There is. They have a little over 10% of the votes in Vienna. In Vienna it is very likely that there will be a coalition of the Social Democrats and the Green Party formed after the local elections. Nation-wide they have more or less 7% of the votes and in recent polls they have been getting around 10%. They are the party that has gained most in the polls since the Freedom Party entered the government. Not because they have any real alternative, but more because they are seen as "good people" who oppose racist policies, etc.
How is the trade union movement structured in Austria? How is it organised?

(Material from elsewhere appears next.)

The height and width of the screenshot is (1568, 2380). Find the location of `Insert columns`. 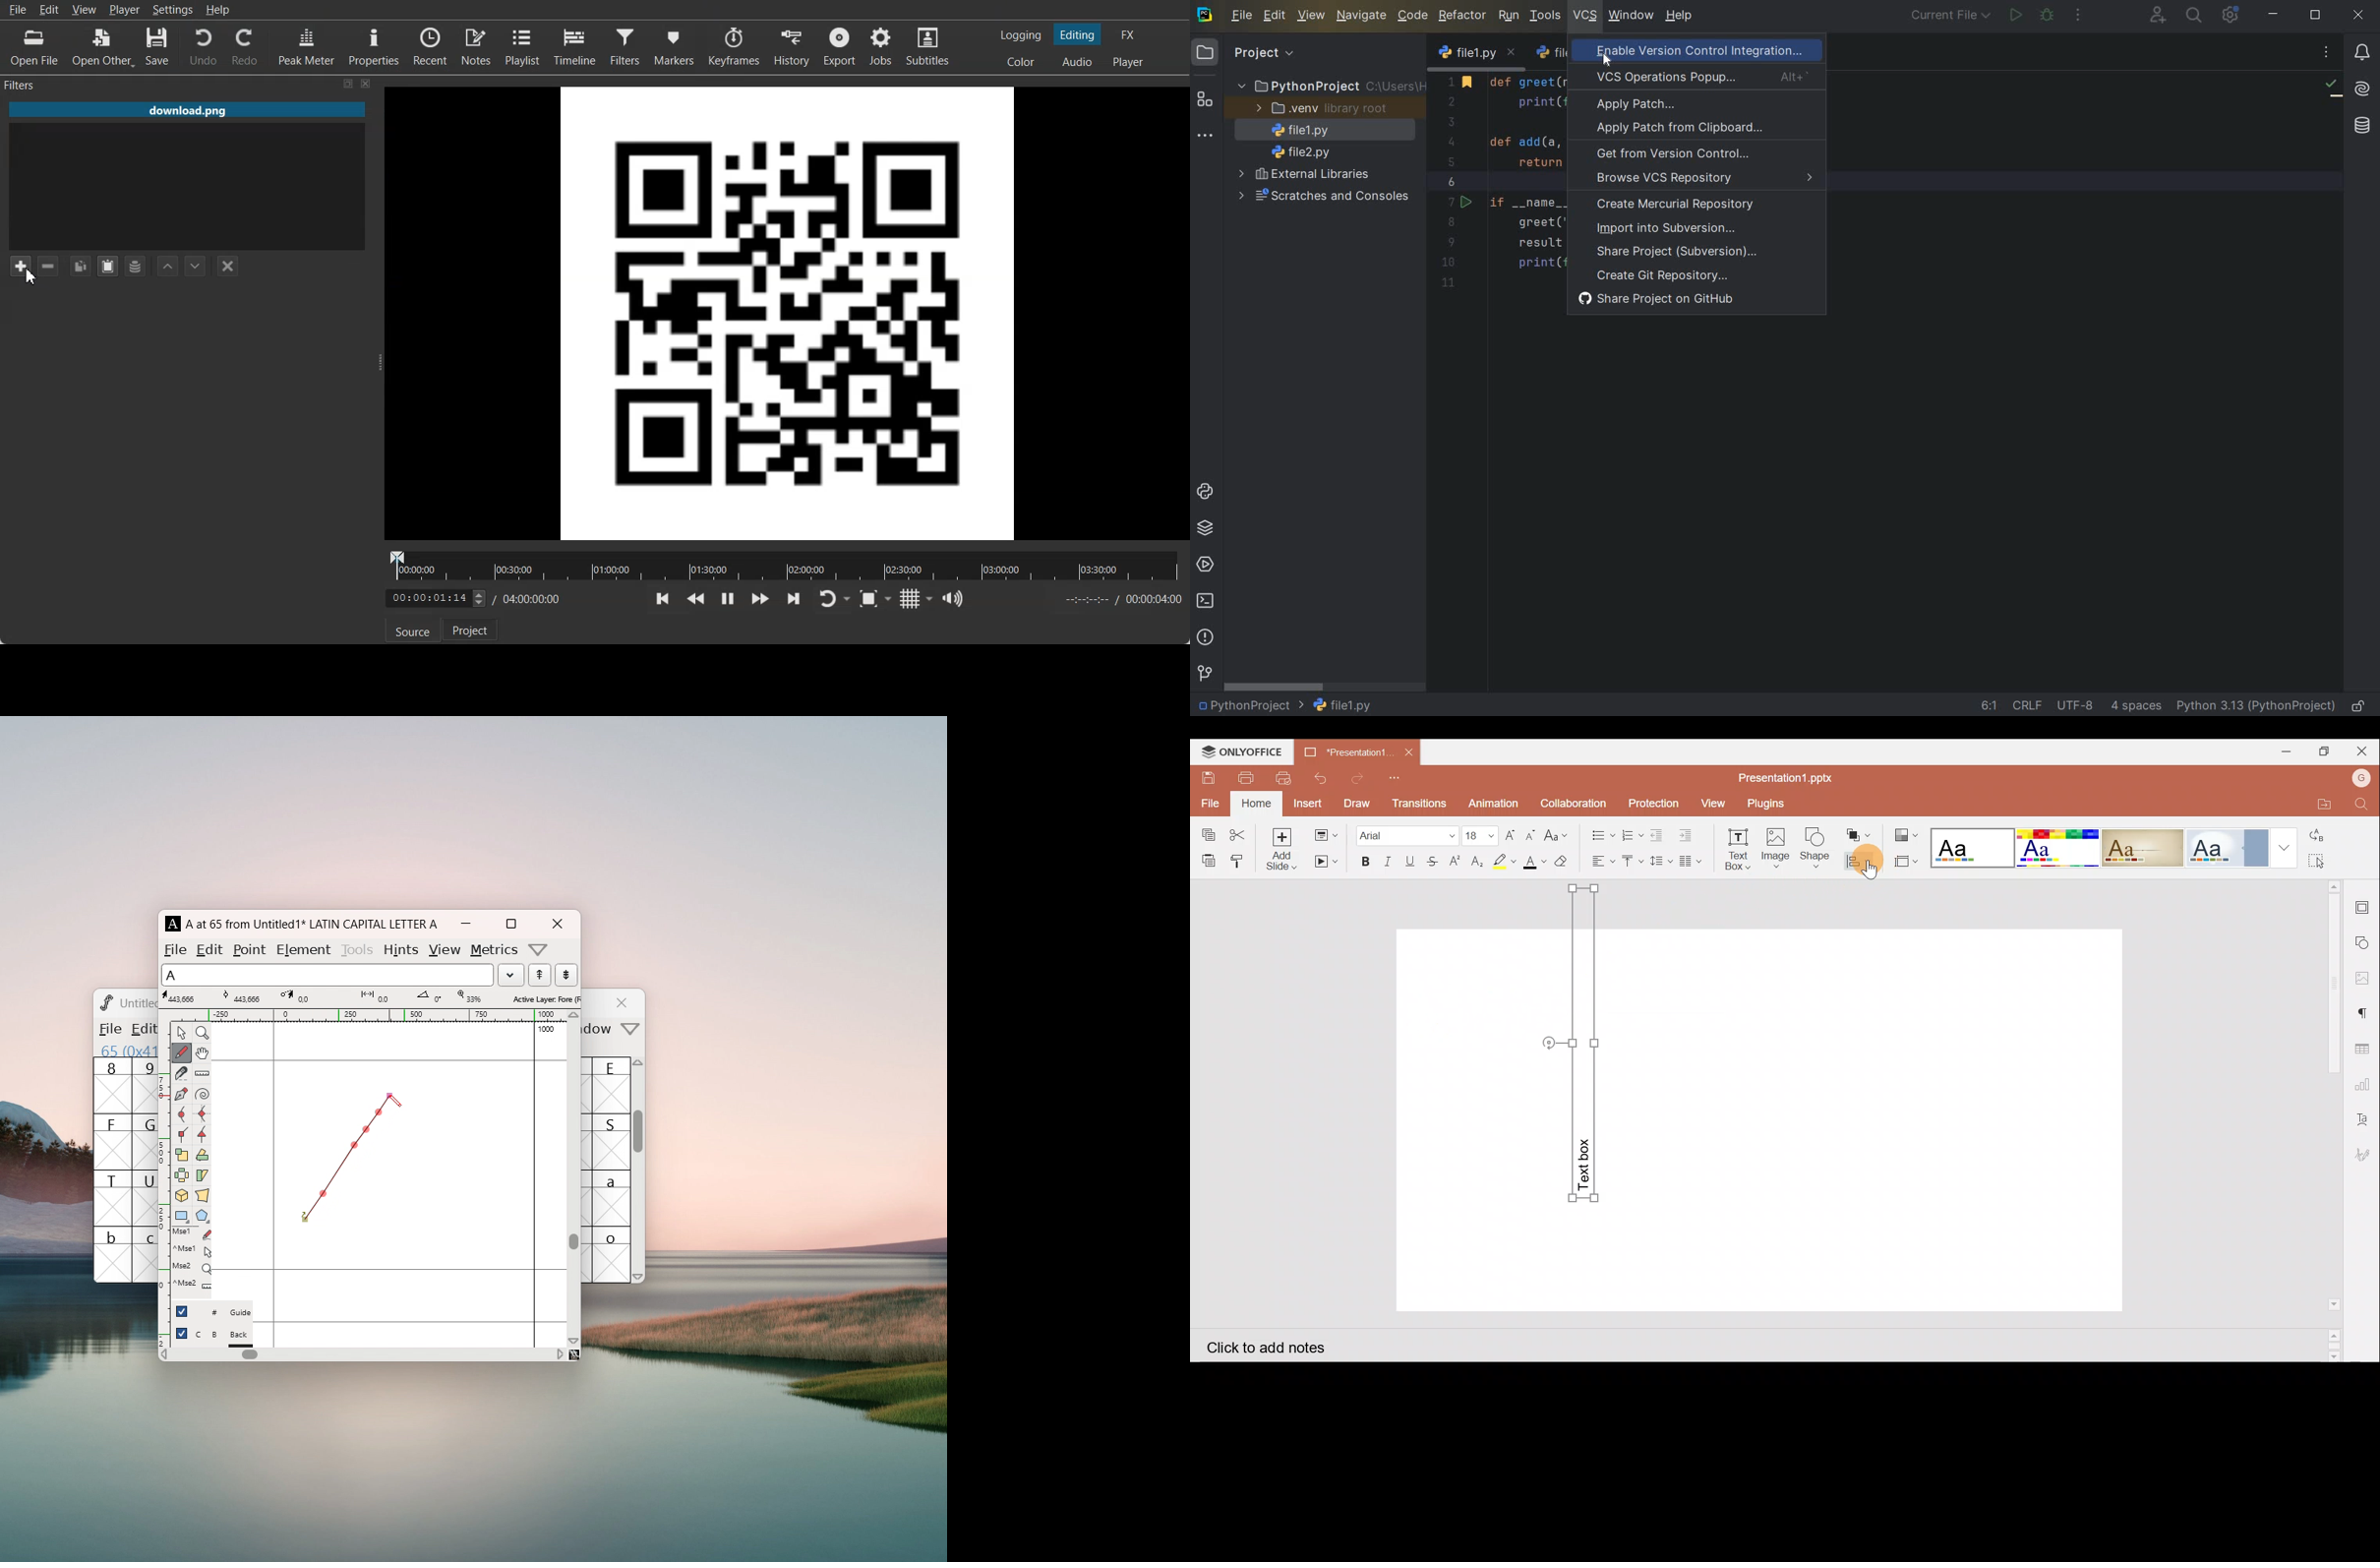

Insert columns is located at coordinates (1695, 861).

Basically there is one union federation, the OGB, like the TUC in Britain. On the other hand it is also very different, mainly because in Austria the political parties have their own factions in the OGB. The Social Democratic faction is the strongest, about 65% to 70%. The Conservative faction controls the civil servants' union which is also affiliated to the Conservative party. There is also a smaller faction linked to the Communist Party, which has some influence among the Railway workers. There are also some independent unions who were affiliated to the Green Party, but have now split off. They have some influence especially amongst the teachers, and are in general quite militant. There is also a faction of the Freedom Party. They did set up their own trade union in 1998, separate from the OGB, but it proved to be a complete failure. Their aim was to recruit 100,000 members. About eighteen months ago they claimed to have something like 10,000, but in reality they had a lot less than that. Now they no longer raise the issue. They still have a faction in the main federation, the OGB, but it is very small, only around 2% or so. This also reveals that they don't really have a social base. It is the Social Democratic faction that is the dominant force inside the OGB and basically decides on policy.

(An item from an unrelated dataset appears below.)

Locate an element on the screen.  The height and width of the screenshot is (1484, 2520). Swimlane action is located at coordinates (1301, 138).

Austria had always been famous for it's system of social partnership. It was a special form of social partnership, with the integration of the trade union bureaucracy into the bourgeois state. One of the government's aims now is to attack this social partnership. Although the establishment needed to integrate the labour movement into the bourgeois system, now they want to remove the trade unions from taking part in certain decisions. They have been attacking social partnership and it has been extremely weakened now. In actual fact the trade union leadership is so corrupt and has degenerated to such a degree, that it poses no opposition to this. They seem to be happy with the fact that their role has now been reduced.
Do the unions still have a lot of members?
The OGB has 1.5 million members out of a population of about 8 million. There are still a lot of people in the unions. About 40% are organised although this is going down. Potentially the Austrian workers' movement is very strong, especially in sections like the railway workers, steelworkers etc. On the railways 90% of the workers are unionised. That would actually be a dream come true if it were linked with a correct programme. The potential is there, but for obvious reasons the membership is decreasing. Of course there is also casual labour and new kinds of contracts which the unions claim they can't organise. The average age of the trade union members is actually quite old. In fact about 200,000 members are actually pensioners, retired from work. And it isn't easy to mobilise when you are no longer active at your workplace.
The main problem, however, is that due to the policies of the leadership the trade unions are less and less able to organise young workers and get them into the movement. That is where the potential for building a big, strong union lies.